* [PROBLEM DETAILS]: Select each line in the records below that contains the string "traduci", and copy those lines. Only matches with the same uppercase and lowercase letters count.

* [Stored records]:
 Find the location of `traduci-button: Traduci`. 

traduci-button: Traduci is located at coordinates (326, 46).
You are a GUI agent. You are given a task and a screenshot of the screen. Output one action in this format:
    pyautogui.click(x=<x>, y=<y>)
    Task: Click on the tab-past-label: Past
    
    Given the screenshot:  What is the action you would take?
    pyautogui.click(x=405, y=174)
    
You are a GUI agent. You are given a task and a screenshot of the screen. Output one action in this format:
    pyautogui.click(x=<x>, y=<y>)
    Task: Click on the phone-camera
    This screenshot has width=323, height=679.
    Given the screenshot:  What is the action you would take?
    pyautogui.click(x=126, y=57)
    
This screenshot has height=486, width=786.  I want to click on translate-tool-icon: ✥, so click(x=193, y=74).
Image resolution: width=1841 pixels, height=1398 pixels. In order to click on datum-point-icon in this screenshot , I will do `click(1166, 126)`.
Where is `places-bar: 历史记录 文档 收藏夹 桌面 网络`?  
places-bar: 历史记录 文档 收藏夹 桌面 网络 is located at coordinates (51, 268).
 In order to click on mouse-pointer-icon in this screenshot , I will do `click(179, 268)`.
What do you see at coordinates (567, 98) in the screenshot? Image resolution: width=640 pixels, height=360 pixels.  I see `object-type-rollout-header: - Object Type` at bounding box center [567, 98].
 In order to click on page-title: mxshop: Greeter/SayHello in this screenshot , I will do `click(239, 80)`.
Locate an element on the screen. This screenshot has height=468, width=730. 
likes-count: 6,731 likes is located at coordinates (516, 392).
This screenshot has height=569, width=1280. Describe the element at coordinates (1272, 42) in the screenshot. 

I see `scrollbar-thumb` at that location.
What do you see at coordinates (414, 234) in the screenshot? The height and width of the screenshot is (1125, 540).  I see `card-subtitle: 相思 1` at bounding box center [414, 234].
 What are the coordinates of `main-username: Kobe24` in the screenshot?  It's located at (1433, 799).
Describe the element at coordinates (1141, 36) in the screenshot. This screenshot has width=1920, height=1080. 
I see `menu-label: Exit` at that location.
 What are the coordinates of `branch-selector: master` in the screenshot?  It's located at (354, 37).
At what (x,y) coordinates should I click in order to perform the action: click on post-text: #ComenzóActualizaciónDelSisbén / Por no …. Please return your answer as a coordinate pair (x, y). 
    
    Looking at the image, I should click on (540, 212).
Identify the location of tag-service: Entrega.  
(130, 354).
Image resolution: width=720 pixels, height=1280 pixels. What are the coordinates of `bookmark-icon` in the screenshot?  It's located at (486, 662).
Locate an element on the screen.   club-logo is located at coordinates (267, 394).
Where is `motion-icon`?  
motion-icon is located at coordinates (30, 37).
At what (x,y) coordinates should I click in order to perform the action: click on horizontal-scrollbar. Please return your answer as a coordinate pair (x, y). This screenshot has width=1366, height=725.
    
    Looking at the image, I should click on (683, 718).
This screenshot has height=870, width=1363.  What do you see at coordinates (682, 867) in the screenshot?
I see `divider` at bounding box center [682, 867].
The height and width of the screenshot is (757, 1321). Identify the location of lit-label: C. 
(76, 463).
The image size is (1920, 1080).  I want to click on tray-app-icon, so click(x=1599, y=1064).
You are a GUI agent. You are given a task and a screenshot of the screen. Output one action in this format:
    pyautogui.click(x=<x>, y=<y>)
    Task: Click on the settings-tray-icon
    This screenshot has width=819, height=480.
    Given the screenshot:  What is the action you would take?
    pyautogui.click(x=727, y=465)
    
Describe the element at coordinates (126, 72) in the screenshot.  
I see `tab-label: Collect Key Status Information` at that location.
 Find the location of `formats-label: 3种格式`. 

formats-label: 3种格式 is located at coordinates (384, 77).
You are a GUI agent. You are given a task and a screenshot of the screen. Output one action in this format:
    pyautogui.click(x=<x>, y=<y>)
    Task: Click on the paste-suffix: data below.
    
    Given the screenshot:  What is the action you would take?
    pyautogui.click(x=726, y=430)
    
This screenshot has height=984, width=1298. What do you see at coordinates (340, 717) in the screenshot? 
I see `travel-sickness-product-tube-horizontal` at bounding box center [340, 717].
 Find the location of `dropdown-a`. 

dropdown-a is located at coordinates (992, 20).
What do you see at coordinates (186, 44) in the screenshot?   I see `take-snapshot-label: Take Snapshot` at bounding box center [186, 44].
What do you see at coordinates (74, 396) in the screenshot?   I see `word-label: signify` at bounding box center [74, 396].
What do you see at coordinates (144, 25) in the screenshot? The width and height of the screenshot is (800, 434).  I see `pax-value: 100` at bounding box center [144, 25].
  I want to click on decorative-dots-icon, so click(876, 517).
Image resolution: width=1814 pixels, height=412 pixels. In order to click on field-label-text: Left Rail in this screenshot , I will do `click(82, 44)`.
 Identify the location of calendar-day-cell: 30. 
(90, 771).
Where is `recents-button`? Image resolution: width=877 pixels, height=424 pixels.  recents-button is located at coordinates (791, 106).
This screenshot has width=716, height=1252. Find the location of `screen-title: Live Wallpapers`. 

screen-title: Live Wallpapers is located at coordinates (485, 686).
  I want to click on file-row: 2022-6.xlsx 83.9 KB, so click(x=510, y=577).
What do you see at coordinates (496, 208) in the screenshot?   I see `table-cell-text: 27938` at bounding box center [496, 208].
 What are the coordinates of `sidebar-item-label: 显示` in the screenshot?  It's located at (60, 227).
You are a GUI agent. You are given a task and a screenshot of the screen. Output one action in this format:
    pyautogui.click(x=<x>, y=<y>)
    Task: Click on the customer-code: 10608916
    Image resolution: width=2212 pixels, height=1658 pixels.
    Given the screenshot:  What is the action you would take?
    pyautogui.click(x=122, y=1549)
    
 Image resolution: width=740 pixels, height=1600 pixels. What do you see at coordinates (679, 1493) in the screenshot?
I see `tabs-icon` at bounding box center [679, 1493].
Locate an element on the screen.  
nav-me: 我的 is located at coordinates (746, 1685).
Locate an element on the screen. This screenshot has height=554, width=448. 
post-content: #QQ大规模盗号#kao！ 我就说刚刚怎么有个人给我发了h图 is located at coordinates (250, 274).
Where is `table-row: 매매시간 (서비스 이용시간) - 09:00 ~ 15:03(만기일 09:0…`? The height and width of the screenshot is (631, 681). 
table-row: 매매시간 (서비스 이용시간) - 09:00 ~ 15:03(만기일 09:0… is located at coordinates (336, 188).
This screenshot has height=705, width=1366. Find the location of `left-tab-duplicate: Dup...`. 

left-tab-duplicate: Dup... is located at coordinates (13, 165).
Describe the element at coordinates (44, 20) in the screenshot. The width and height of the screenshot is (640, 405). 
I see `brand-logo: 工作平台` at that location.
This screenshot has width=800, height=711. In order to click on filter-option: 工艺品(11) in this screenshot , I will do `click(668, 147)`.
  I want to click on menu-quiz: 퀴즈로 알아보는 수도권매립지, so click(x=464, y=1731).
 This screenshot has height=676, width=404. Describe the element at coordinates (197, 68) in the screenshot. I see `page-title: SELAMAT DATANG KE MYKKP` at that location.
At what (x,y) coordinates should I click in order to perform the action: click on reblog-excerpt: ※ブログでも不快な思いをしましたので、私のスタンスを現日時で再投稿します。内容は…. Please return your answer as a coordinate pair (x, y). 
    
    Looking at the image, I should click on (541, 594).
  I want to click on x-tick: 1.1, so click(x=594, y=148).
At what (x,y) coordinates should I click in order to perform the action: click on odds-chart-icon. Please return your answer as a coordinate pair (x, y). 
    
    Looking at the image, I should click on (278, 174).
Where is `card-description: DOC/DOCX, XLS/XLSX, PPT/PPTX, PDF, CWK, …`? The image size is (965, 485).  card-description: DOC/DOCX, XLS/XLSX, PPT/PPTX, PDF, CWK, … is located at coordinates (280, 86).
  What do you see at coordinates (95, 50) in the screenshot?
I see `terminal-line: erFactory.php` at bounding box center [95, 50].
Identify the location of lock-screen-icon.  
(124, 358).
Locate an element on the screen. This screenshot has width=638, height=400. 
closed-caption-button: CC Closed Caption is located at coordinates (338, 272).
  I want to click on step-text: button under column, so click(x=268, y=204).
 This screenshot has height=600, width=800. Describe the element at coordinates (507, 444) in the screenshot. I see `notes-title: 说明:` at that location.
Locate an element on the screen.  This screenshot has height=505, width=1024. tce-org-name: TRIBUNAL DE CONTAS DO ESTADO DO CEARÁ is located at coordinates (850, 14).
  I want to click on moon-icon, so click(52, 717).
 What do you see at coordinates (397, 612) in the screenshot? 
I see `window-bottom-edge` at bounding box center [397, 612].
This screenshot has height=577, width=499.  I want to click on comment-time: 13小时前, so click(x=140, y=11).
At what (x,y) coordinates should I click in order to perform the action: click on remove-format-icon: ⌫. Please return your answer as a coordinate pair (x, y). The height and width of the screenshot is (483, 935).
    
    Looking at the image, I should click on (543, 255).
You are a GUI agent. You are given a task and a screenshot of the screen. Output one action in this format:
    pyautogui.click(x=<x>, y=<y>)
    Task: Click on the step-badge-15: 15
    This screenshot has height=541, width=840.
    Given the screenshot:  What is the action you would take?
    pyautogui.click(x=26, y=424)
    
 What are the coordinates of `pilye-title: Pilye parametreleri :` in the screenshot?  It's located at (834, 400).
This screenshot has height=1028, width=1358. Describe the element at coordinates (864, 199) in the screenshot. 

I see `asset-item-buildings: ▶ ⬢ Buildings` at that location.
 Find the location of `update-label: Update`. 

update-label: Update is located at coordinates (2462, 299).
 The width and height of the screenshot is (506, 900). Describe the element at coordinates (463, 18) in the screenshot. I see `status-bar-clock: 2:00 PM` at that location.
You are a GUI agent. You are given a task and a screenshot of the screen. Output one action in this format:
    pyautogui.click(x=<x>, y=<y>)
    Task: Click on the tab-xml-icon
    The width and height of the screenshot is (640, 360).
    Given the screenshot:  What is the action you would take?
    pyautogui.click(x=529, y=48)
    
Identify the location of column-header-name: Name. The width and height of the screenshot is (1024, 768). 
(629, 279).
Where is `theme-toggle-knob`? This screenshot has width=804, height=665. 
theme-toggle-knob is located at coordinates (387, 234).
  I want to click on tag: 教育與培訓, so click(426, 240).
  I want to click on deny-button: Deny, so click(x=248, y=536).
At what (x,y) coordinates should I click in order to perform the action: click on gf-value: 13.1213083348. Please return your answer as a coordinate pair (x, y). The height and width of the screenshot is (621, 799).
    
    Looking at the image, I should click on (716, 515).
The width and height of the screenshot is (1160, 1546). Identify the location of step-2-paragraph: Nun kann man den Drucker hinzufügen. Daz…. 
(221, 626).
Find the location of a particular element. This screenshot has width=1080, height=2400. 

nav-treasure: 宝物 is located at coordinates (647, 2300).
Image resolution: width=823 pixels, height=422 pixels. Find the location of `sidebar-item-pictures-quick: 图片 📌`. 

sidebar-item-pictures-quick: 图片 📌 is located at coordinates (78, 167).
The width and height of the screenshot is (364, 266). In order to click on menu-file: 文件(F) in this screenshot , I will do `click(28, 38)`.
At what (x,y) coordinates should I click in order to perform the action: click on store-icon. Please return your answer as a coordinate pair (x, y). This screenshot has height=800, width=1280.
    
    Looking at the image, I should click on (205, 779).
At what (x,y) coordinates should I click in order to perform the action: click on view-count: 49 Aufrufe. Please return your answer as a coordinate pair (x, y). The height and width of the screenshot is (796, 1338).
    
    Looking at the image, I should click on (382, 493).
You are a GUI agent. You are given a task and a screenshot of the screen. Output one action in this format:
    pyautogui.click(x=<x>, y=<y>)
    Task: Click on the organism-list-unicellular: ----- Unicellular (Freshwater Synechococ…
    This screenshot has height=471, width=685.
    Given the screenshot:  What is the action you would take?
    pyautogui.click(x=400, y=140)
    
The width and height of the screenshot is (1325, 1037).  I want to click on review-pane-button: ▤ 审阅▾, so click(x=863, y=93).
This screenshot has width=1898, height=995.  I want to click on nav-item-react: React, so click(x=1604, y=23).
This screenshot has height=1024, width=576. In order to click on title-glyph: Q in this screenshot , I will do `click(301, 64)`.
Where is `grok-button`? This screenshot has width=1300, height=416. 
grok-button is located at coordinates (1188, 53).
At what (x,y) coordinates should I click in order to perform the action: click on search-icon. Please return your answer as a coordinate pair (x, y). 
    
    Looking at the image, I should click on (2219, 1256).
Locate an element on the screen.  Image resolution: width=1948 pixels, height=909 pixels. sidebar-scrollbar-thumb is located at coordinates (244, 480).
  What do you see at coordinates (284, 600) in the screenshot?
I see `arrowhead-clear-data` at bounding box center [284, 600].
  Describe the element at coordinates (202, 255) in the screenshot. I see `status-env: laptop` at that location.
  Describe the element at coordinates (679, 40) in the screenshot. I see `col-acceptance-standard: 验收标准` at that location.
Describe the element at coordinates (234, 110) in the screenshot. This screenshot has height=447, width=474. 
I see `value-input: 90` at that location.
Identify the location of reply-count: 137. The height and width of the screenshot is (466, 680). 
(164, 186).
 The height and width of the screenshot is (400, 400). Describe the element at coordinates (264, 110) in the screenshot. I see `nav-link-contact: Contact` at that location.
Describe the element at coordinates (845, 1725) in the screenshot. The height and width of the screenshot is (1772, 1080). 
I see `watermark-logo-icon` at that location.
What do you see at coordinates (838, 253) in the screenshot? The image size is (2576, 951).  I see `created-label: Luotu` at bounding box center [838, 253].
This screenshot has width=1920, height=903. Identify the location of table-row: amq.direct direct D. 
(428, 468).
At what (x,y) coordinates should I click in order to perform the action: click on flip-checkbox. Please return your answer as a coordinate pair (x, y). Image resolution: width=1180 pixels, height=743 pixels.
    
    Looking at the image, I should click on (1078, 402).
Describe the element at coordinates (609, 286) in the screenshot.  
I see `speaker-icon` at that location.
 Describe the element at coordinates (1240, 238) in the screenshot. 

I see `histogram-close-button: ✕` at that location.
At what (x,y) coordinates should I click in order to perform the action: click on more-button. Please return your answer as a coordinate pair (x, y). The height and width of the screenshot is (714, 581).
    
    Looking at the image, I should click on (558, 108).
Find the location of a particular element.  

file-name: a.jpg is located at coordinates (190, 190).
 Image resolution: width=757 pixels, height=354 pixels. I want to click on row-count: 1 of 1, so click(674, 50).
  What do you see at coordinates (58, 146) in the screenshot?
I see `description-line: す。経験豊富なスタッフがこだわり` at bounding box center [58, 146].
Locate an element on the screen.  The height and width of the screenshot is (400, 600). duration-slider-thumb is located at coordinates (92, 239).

* [THE ANSWER]:
 Find the location of `traduci-button: Traduci`. 
traduci-button: Traduci is located at coordinates (326, 46).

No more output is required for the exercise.